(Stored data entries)
§ §
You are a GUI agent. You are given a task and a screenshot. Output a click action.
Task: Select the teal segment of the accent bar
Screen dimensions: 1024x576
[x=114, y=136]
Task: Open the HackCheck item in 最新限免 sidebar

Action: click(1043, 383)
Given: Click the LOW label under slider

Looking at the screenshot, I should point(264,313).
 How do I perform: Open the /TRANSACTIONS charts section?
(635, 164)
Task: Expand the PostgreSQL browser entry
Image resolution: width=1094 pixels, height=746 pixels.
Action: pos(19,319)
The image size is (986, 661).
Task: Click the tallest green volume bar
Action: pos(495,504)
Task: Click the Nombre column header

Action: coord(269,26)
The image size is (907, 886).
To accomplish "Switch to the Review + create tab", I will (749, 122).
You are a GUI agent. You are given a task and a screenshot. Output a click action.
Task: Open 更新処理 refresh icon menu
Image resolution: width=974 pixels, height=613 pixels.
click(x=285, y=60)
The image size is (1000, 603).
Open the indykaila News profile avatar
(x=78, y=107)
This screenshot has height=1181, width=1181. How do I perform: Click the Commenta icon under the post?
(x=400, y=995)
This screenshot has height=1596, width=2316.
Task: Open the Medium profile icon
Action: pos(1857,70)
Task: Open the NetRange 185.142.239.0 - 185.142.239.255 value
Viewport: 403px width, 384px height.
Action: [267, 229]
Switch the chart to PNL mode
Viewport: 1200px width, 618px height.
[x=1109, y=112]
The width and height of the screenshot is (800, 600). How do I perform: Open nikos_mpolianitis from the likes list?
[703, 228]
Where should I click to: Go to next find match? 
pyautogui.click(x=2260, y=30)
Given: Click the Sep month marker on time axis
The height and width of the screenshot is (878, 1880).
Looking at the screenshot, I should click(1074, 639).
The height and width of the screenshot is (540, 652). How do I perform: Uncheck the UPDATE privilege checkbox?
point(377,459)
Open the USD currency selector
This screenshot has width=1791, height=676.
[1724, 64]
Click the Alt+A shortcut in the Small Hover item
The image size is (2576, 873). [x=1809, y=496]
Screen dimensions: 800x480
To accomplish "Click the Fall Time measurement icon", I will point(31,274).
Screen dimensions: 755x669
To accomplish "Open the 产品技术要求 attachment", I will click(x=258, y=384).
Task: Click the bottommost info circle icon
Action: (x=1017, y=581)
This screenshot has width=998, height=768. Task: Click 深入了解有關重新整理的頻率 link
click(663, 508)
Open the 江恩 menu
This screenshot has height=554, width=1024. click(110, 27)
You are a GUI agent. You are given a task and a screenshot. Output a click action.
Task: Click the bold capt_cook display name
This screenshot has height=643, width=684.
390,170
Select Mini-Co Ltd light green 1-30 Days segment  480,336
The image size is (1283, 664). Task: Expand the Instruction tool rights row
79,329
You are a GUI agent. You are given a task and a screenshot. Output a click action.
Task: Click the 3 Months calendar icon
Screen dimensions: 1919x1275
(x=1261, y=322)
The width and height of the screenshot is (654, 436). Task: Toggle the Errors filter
§ §
> [Work to complete] Would you restate every record word for word?

> [Final answer]
You are a GUI agent. You are given a task and a screenshot. Output a click action.
Task: Select the teal segment of the accent bar
Screen dimensions: 1024x576
[x=114, y=136]
Task: Open the HackCheck item in 最新限免 sidebar

Action: click(1043, 383)
Given: Click the LOW label under slider

Looking at the screenshot, I should point(264,313).
 How do I perform: Open the /TRANSACTIONS charts section?
(635, 164)
Task: Expand the PostgreSQL browser entry
Image resolution: width=1094 pixels, height=746 pixels.
Action: pos(19,319)
The image size is (986, 661).
Task: Click the tallest green volume bar
Action: pos(495,504)
Task: Click the Nombre column header

Action: coord(269,26)
The image size is (907, 886).
To accomplish "Switch to the Review + create tab", I will (749, 122).
You are a GUI agent. You are given a task and a screenshot. Output a click action.
Task: Open 更新処理 refresh icon menu
Image resolution: width=974 pixels, height=613 pixels.
click(x=285, y=60)
The image size is (1000, 603).
Open the indykaila News profile avatar
(x=78, y=107)
This screenshot has height=1181, width=1181. How do I perform: Click the Commenta icon under the post?
(x=400, y=995)
This screenshot has height=1596, width=2316.
Task: Open the Medium profile icon
Action: pos(1857,70)
Task: Open the NetRange 185.142.239.0 - 185.142.239.255 value
Viewport: 403px width, 384px height.
Action: [267, 229]
Switch the chart to PNL mode
Viewport: 1200px width, 618px height.
[x=1109, y=112]
The width and height of the screenshot is (800, 600). How do I perform: Open nikos_mpolianitis from the likes list?
[703, 228]
Where should I click to: Go to next find match? 
pyautogui.click(x=2260, y=30)
Given: Click the Sep month marker on time axis
The height and width of the screenshot is (878, 1880).
Looking at the screenshot, I should click(1074, 639).
The height and width of the screenshot is (540, 652). How do I perform: Uncheck the UPDATE privilege checkbox?
point(377,459)
Open the USD currency selector
This screenshot has width=1791, height=676.
[1724, 64]
Click the Alt+A shortcut in the Small Hover item
The image size is (2576, 873). [x=1809, y=496]
Screen dimensions: 800x480
To accomplish "Click the Fall Time measurement icon", I will point(31,274).
Screen dimensions: 755x669
To accomplish "Open the 产品技术要求 attachment", I will click(x=258, y=384).
Task: Click the bottommost info circle icon
Action: (x=1017, y=581)
This screenshot has width=998, height=768. Task: Click 深入了解有關重新整理的頻率 link
click(663, 508)
Open the 江恩 menu
This screenshot has height=554, width=1024. click(110, 27)
You are a GUI agent. You are given a task and a screenshot. Output a click action.
Task: Click the bold capt_cook display name
This screenshot has height=643, width=684.
390,170
Select Mini-Co Ltd light green 1-30 Days segment  480,336
The image size is (1283, 664). Task: Expand the Instruction tool rights row
79,329
You are a GUI agent. You are given a task and a screenshot. Output a click action.
Task: Click the 3 Months calendar icon
Screen dimensions: 1919x1275
(x=1261, y=322)
The width and height of the screenshot is (654, 436). Task: Toggle the Errors filter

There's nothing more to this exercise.